Record set:
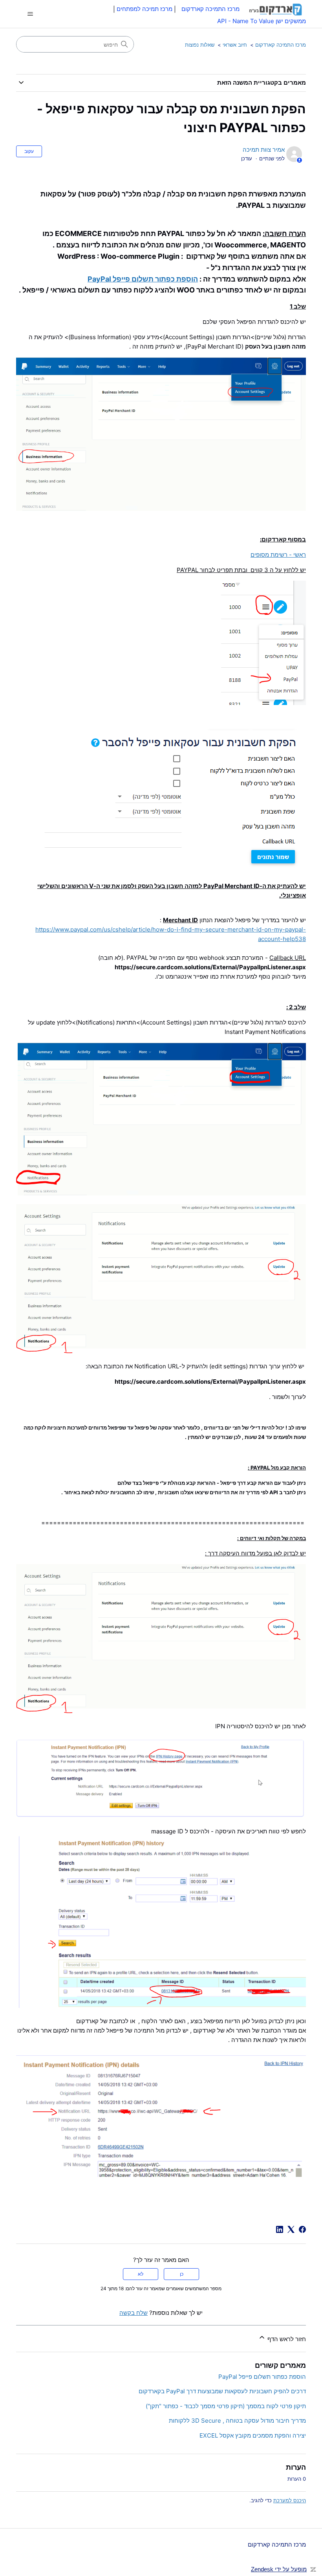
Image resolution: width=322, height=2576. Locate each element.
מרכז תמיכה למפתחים (144, 9)
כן (181, 2274)
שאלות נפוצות (199, 45)
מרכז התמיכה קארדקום (280, 45)
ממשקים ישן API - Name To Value (261, 21)
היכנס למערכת (289, 2500)
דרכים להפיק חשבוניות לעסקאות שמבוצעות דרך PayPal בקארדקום (222, 2391)
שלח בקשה (133, 2312)
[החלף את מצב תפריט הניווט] (30, 14)
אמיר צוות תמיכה (264, 149)
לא (140, 2274)
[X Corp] (291, 2229)
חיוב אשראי (235, 45)
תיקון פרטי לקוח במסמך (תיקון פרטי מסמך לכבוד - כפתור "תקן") (226, 2406)
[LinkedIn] (279, 2229)
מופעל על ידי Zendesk (279, 2569)
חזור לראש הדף (286, 2339)
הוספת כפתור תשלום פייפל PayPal (143, 279)
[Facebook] (302, 2229)
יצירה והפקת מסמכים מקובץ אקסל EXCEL (252, 2435)
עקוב (29, 151)
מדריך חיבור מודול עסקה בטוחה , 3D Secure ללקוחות (237, 2420)
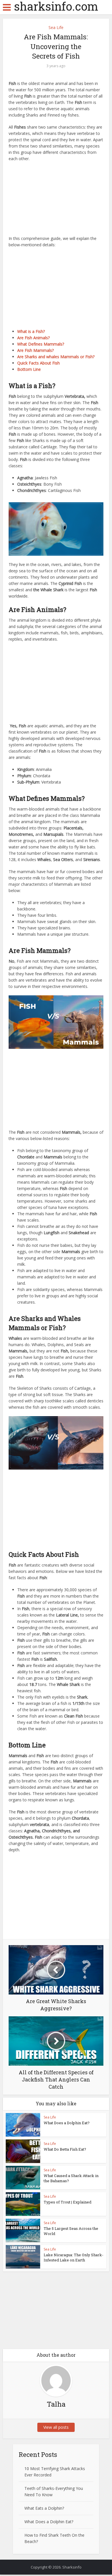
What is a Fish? (31, 331)
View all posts (56, 2427)
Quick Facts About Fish (38, 363)
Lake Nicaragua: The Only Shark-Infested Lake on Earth (73, 2257)
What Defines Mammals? (40, 344)
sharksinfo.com (56, 6)
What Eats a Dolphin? (44, 2508)
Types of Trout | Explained (67, 2202)
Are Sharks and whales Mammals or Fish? (55, 356)
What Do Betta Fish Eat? (65, 2149)
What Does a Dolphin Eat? (67, 2122)
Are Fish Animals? (33, 337)
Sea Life (56, 27)
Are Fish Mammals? (35, 350)
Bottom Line (29, 369)
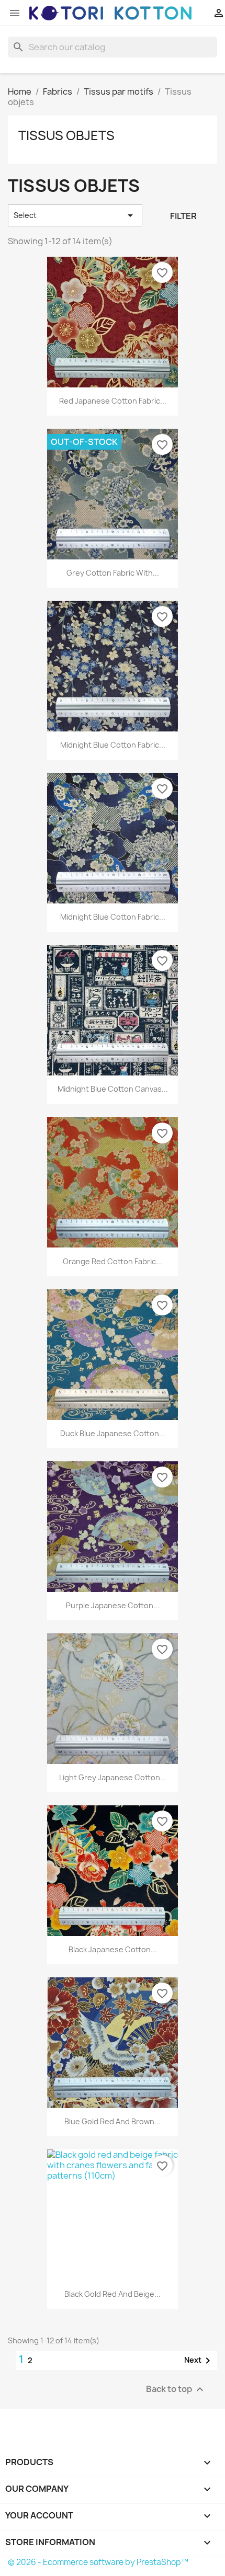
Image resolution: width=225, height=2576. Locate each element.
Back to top (176, 2389)
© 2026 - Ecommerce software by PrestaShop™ (98, 2562)
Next (199, 2360)
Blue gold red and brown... (112, 2121)
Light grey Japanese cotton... (112, 1777)
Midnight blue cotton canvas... (113, 1089)
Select (75, 215)
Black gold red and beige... (112, 2294)
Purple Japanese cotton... (113, 1605)
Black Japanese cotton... (113, 1949)
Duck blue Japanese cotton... (112, 1433)
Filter (183, 216)
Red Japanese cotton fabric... (112, 401)
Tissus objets (66, 135)
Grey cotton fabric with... (112, 573)
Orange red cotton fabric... (112, 1261)
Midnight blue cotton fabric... (112, 745)
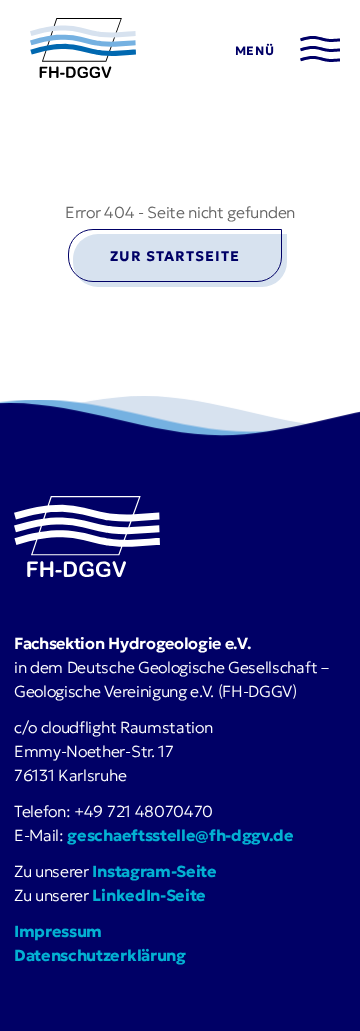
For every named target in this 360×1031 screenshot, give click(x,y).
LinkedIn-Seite (149, 895)
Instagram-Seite (154, 871)
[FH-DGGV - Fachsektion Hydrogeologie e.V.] (83, 51)
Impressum (58, 931)
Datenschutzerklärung (100, 955)
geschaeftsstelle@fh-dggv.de (180, 835)
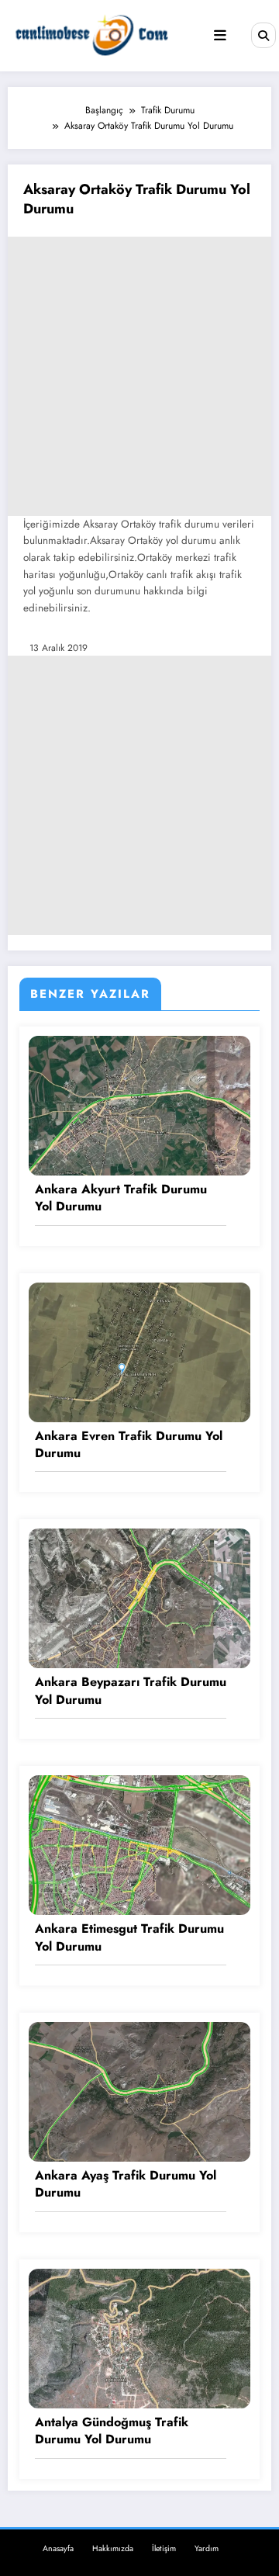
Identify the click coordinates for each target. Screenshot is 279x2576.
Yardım (207, 2548)
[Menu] (220, 36)
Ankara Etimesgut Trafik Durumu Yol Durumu (129, 1937)
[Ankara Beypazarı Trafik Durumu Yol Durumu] (139, 1598)
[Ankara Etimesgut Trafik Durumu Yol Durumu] (139, 1844)
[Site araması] (263, 35)
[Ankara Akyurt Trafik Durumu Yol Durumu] (139, 1105)
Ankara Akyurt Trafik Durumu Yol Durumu (121, 1198)
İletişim (164, 2548)
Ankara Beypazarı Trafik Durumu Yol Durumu (130, 1691)
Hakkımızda (112, 2548)
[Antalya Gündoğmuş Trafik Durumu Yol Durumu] (139, 2337)
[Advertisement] (139, 376)
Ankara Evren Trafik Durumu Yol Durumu (128, 1445)
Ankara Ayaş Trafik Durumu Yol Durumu (125, 2184)
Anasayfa (58, 2548)
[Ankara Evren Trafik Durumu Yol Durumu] (139, 1351)
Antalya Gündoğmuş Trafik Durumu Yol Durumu (111, 2431)
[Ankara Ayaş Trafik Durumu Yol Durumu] (139, 2091)
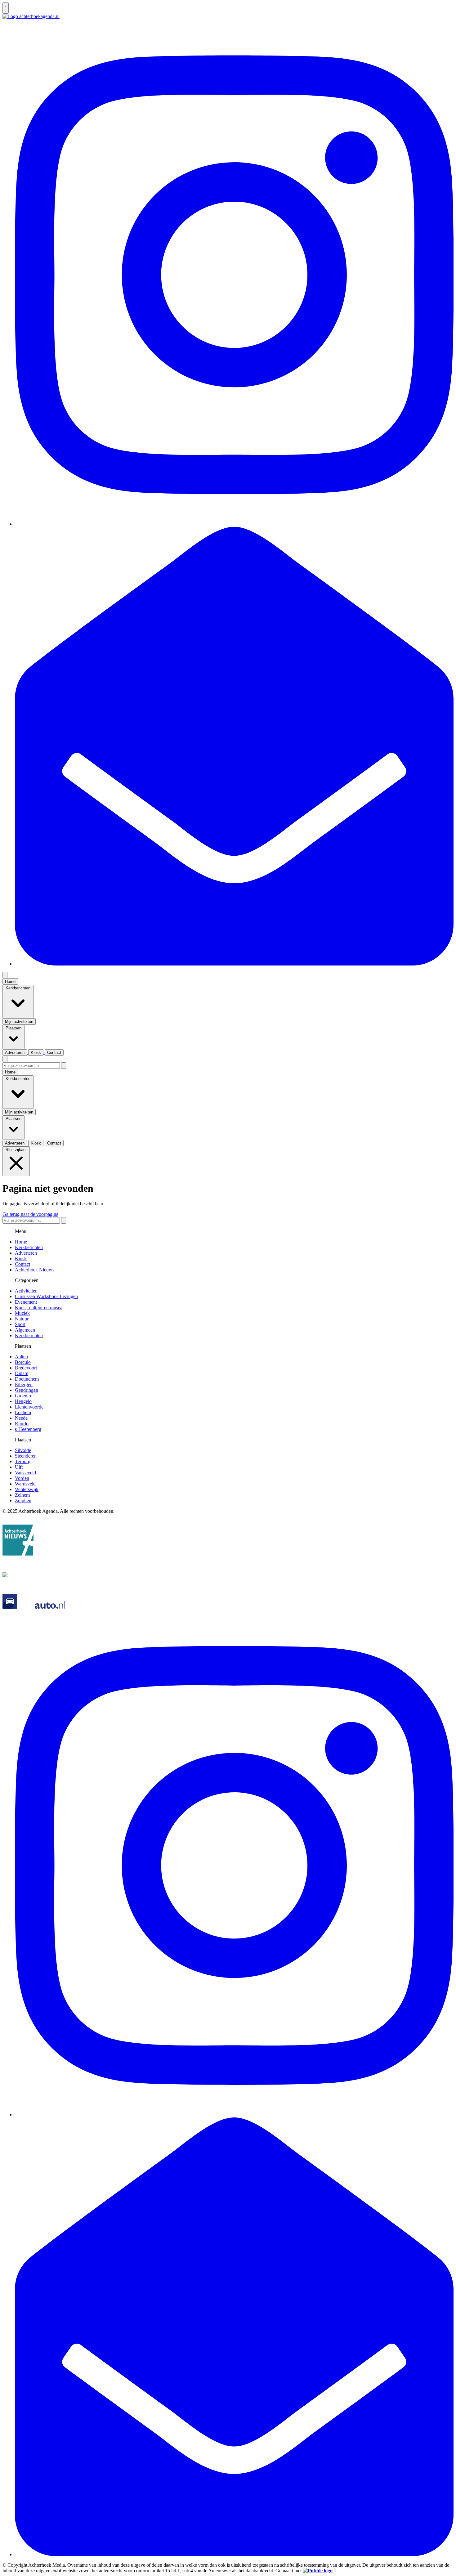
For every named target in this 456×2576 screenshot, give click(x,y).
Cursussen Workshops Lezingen (46, 1296)
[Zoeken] (63, 1065)
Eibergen (24, 1384)
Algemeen (25, 1330)
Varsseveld (25, 1472)
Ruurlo (22, 1423)
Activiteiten (26, 1290)
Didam (21, 1373)
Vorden (22, 1478)
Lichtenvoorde (29, 1406)
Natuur (22, 1318)
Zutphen (23, 1500)
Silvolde (23, 1450)
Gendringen (26, 1390)
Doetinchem (27, 1379)
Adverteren (26, 1253)
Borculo (23, 1362)
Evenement (26, 1302)
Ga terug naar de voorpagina (30, 1214)
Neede (21, 1418)
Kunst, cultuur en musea (38, 1307)
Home (21, 1241)
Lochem (23, 1412)
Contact (22, 1264)
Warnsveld (25, 1483)
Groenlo (23, 1395)
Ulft (19, 1467)
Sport (20, 1324)
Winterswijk (26, 1489)
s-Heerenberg (28, 1429)
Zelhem (22, 1495)
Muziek (22, 1313)
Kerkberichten (29, 1247)
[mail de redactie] (234, 963)
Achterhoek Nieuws (34, 1269)
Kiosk (21, 1258)
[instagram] (234, 523)
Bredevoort (26, 1367)
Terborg (22, 1461)
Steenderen (26, 1455)
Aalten (21, 1356)
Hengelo (23, 1401)
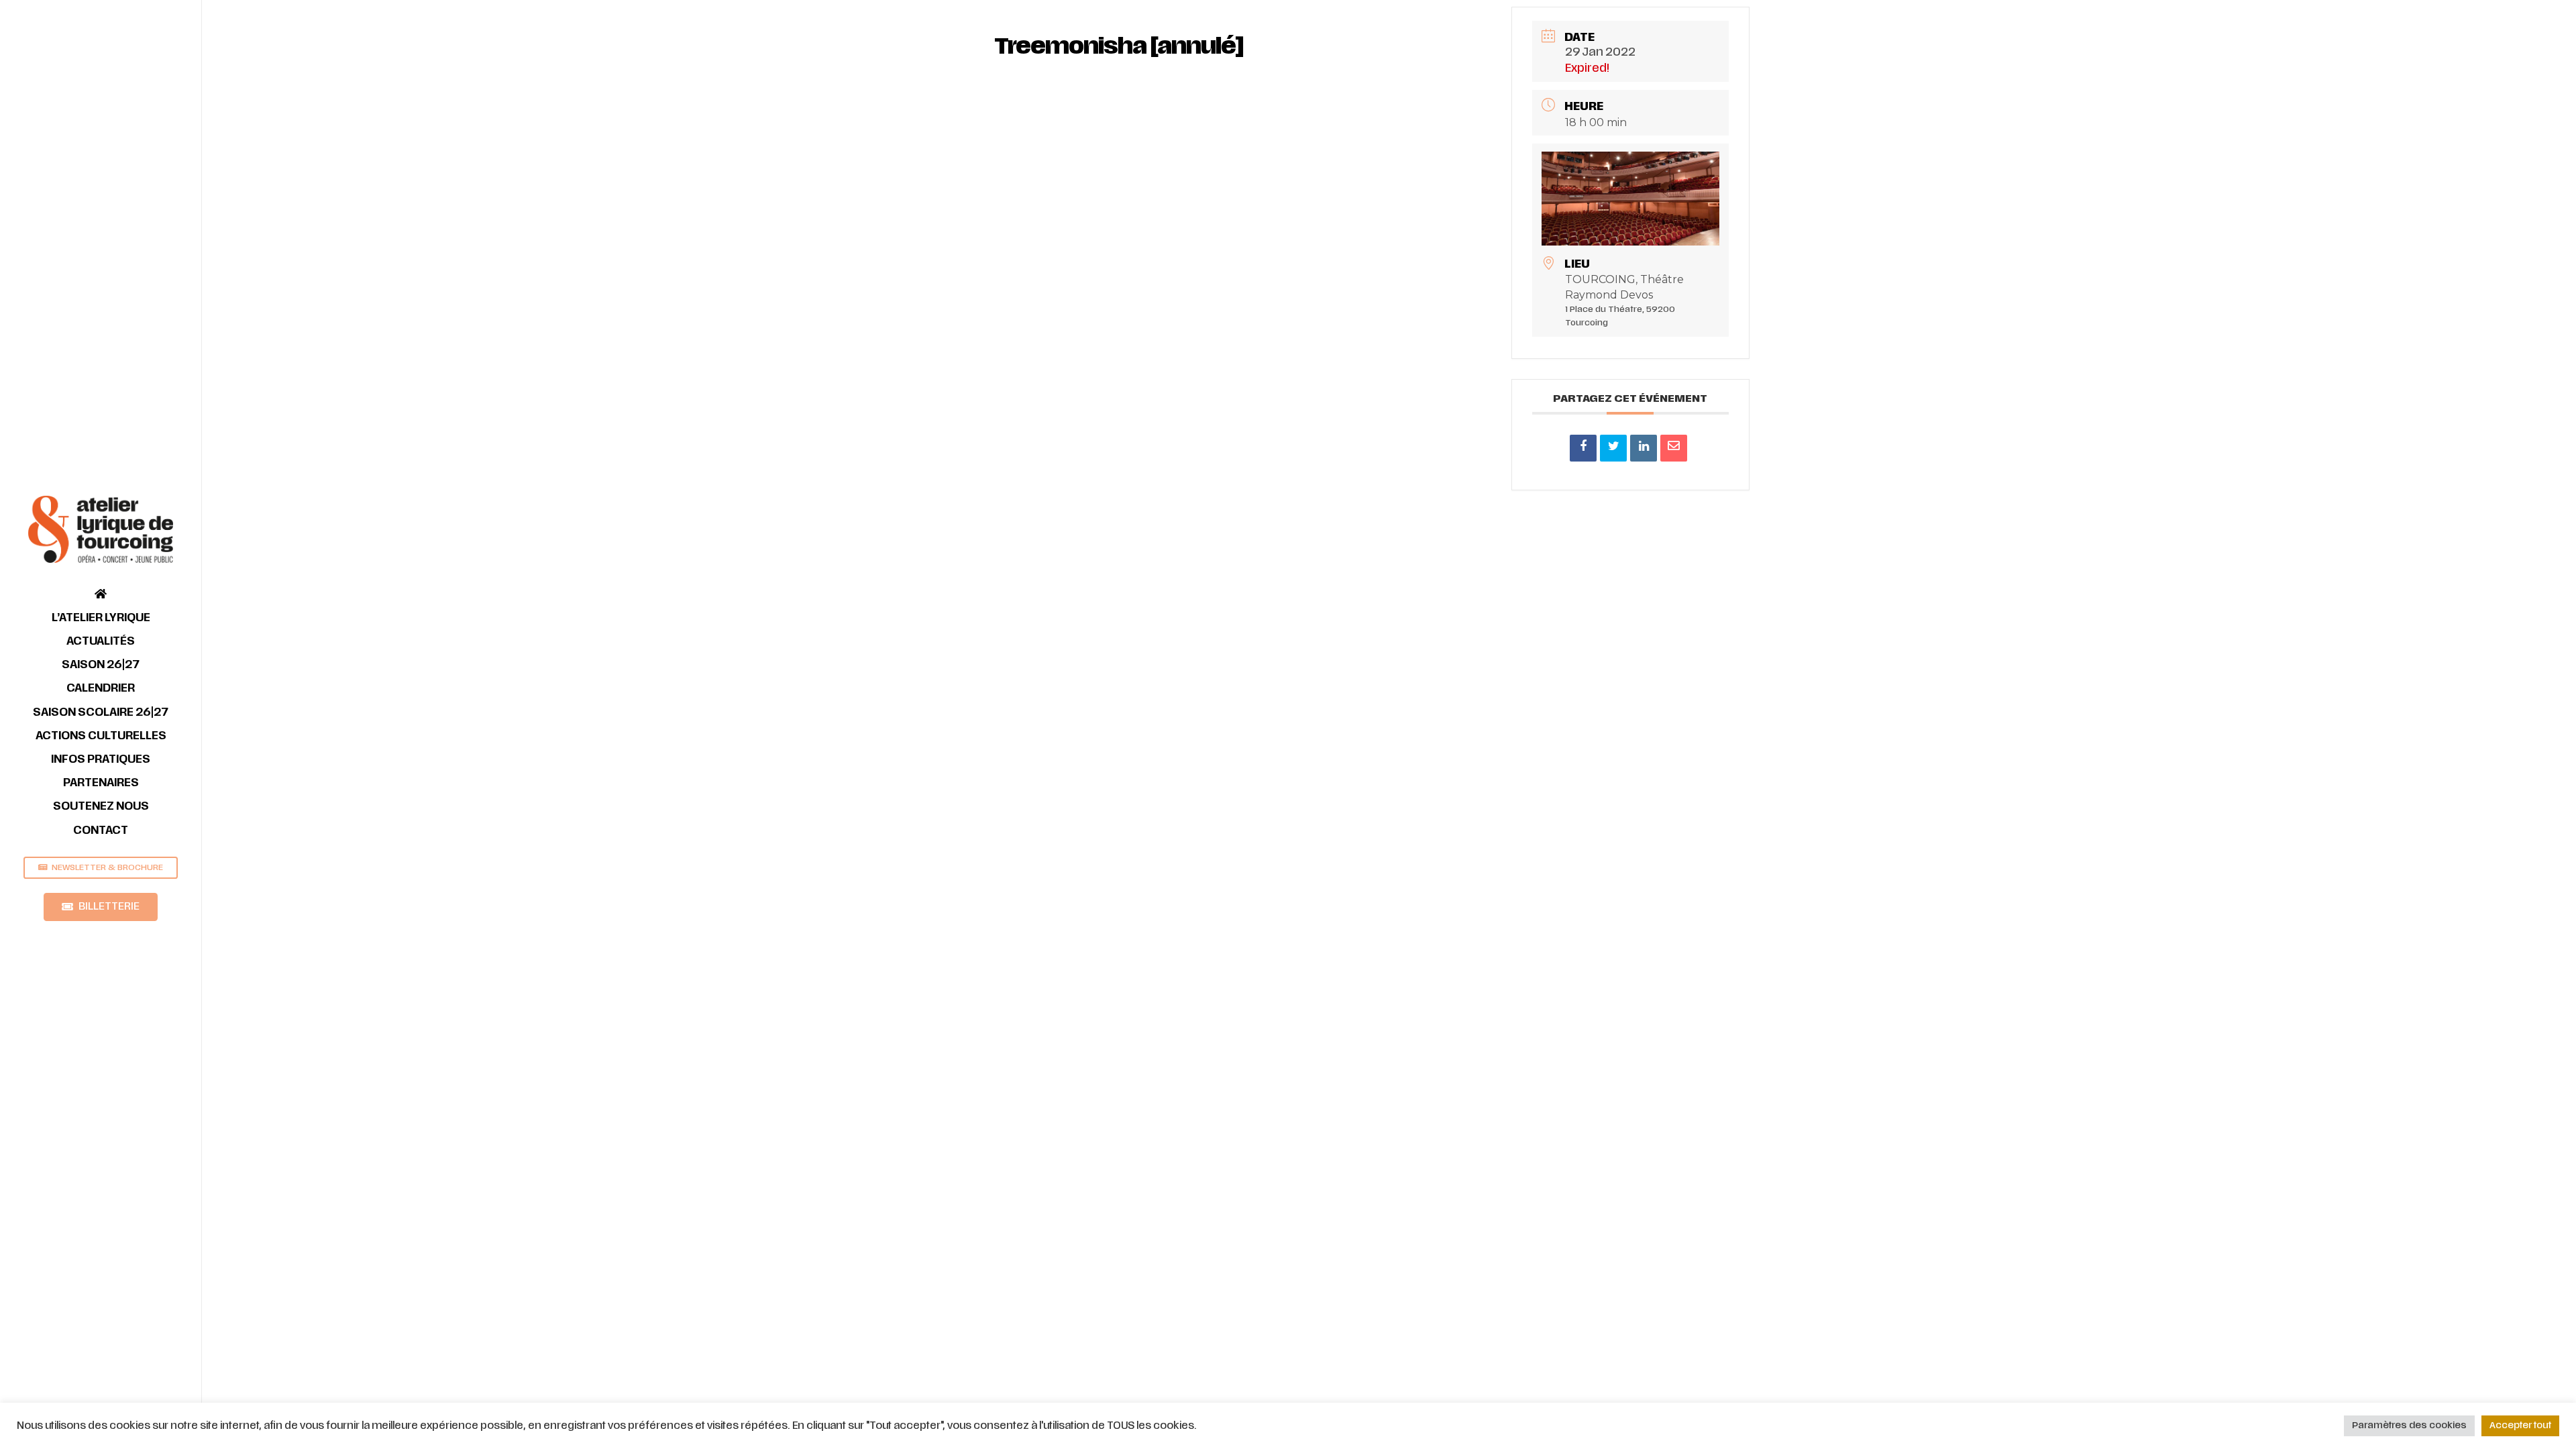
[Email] (1673, 448)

What you should do:
Go back to the entries above and restate word for word every line from the first through the one that contains "[החלף את מצב תפריט הניווט] (30, 14)", leaving the pictures behind.

Exercise answer:
Image resolution: width=322, height=2576. Locate each element.
מרכז תמיכה למפתחים (144, 9)
כן (181, 2274)
שאלות נפוצות (199, 45)
מרכז התמיכה קארדקום (280, 45)
ממשקים ישן API - Name To Value (261, 21)
היכנס למערכת (289, 2500)
דרכים להפיק חשבוניות לעסקאות שמבוצעות דרך PayPal בקארדקום (222, 2391)
שלח בקשה (133, 2312)
[החלף את מצב תפריט הניווט] (30, 14)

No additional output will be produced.